The teeth vary extremely, from the sharp, recurved, serrated fangs of Megalosaurus, to the broad grinders, wearing down by mutual attrition, of Iguanodon. Their mode of implantation varies, but they are not anchylosed to the jaws.

The scapula is vertically elongated, narrow, and devoid of any acromial process; the coracoid rounded and without fontanellos or processes.

No Ornithosoelidan is known to have possessed a clavicle. The fore-limb is shorter, and often much shorter, than the hind-limb. The structure of the manus is not certainly known.

The femur usually has a strong inner trochanter; and its distal end is particularly bird-like, in the development of a strong ridge, which plays between the tibia and the fibula.

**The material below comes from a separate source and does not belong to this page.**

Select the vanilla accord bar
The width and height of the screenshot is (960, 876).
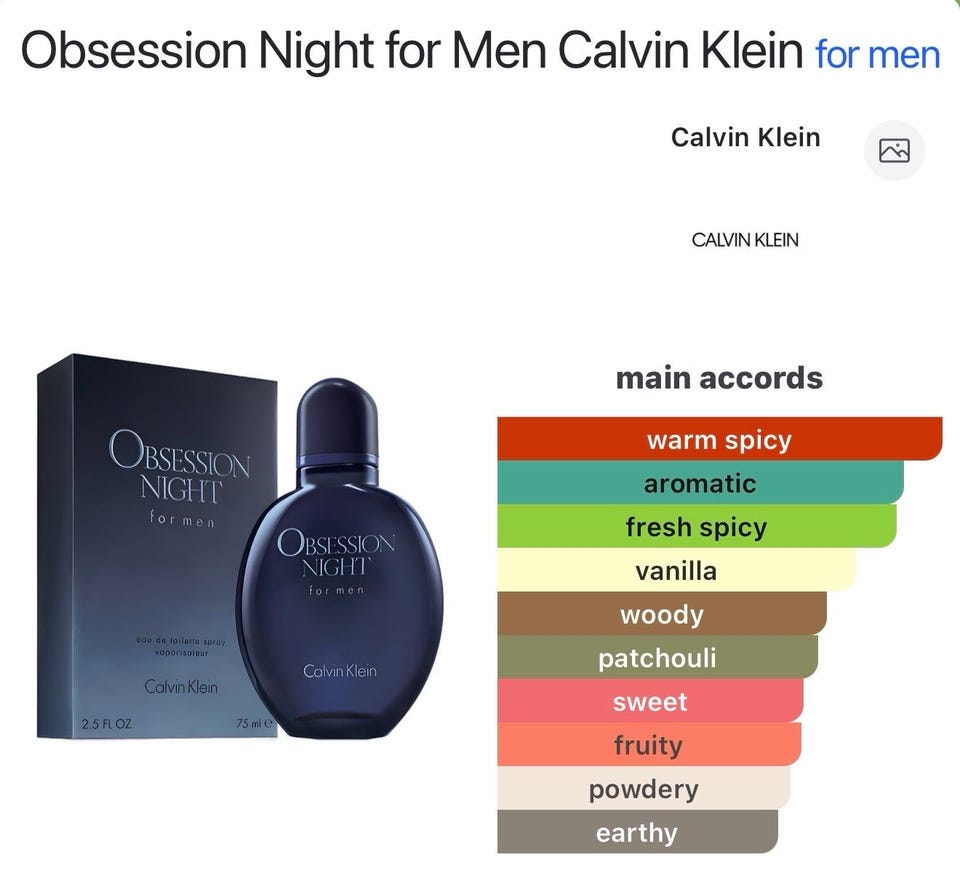pyautogui.click(x=677, y=570)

The metatarsals are elongated, and fit together in such a way that they can hardly, if at all, move on one another. The inner and outer digits are either shorter than the rest, or quite rudimentary; and the third digit is the longest, as in birds in general.

The Ornithoscelida are divisible into two sub-orders, the Dinosauria and the Compsognatha. The type of the latter division is the wonderful little extinct reptile, Compsognathus, which differs from the Dinosauria in the great length of the centra of the cervical vertebrae, and in the femur being shorter than the tibia. It has a light bird-like head (provided with numerous teeth), a very long neck, small anterior limbs, and very long posterior limbs. The astragalus appears to have been anchylosed with the tibia, as in birds. A single specimen only of this reptile has been obtained, in the Solen hofen slates.